Task goal
Supply the next part of the AMD IOMMU and KVM patch posting on adding IRTE metadata to a vCPU's list while AVIC is inhibited, starting right after its final line.

Passage given
────────────────────────────────────────

[PATCH v2 41/59] iommu/amd: KVM: SVM: Add IRTE metadata to affined vCPU's list if AVIC is inhibited

Sean Christopherson posted 59 patches 6 months, 3 weeks ago
There is a newer version of this series
[PATCH v2 41/59] iommu/amd: KVM: SVM: Add IRTE metadata to affined vCPU's list if AVIC is inhibited
Posted by Sean Christopherson 6 months, 3 weeks ago
If an IRQ can be posted to a vCPU, but AVIC is currently inhibited on the
vCPU, go through the dance of "affining" the IRTE to the vCPU, but leave
the actual IRTE in remapped mode.  KVM already handles the case where AVIC
is inhibited => uninhibited with posted IRQs (see avic_set_pi_irte_mode()),
but doesn't handle the scenario where a postable IRQ comes along while AVIC
is inhibited.

Signed-off-by: Sean Christopherson <seanjc@google.com>
---
 arch/x86/kvm/svm/avic.c   | 16 ++++++----------
 drivers/iommu/amd/iommu.c |  5 ++++-
 2 files changed, 10 insertions(+), 11 deletions(-)

────────────────────────────────────────

Supplied data
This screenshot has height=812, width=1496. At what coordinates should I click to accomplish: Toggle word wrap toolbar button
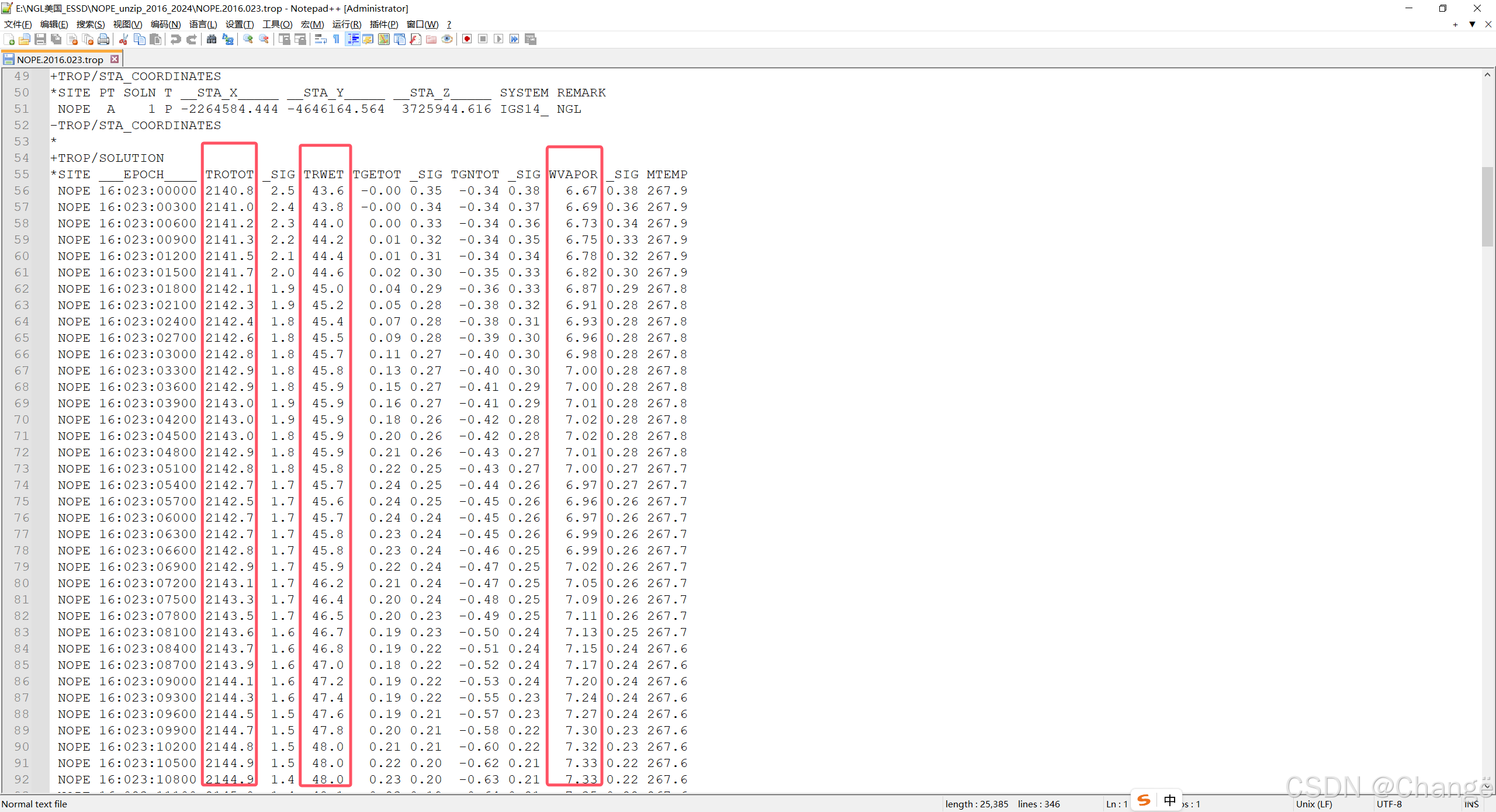coord(320,39)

────────────────────────────────────────

Answer for the task
diff --git a/arch/x86/kvm/svm/avic.c b/arch/x86/kvm/svm/avic.c
index 16557328aa58..2e3a8fda0355 100644
--- a/arch/x86/kvm/svm/avic.c
+++ b/arch/x86/kvm/svm/avic.c
@@ -780,21 +780,17 @@ int avic_pi_update_irte(struct kvm_kernel_irqfd *irqfd, struct kvm *kvm,
 	 */
 	svm_ir_list_del(irqfd);
 
-	/**
-	 * Here, we setup with legacy mode in the following cases:
-	 * 1. When cannot target interrupt to a specific vcpu.
-	 * 2. Unsetting posted interrupt.
-	 * 3. APIC virtualization is disabled for the vcpu.
-	 * 4. IRQ has incompatible delivery mode (SMI, INIT, etc)
-	 */
-	if (vcpu && kvm_vcpu_apicv_active(vcpu)) {
+	if (vcpu) {
 		/*
-		 * Try to enable guest_mode in IRTE.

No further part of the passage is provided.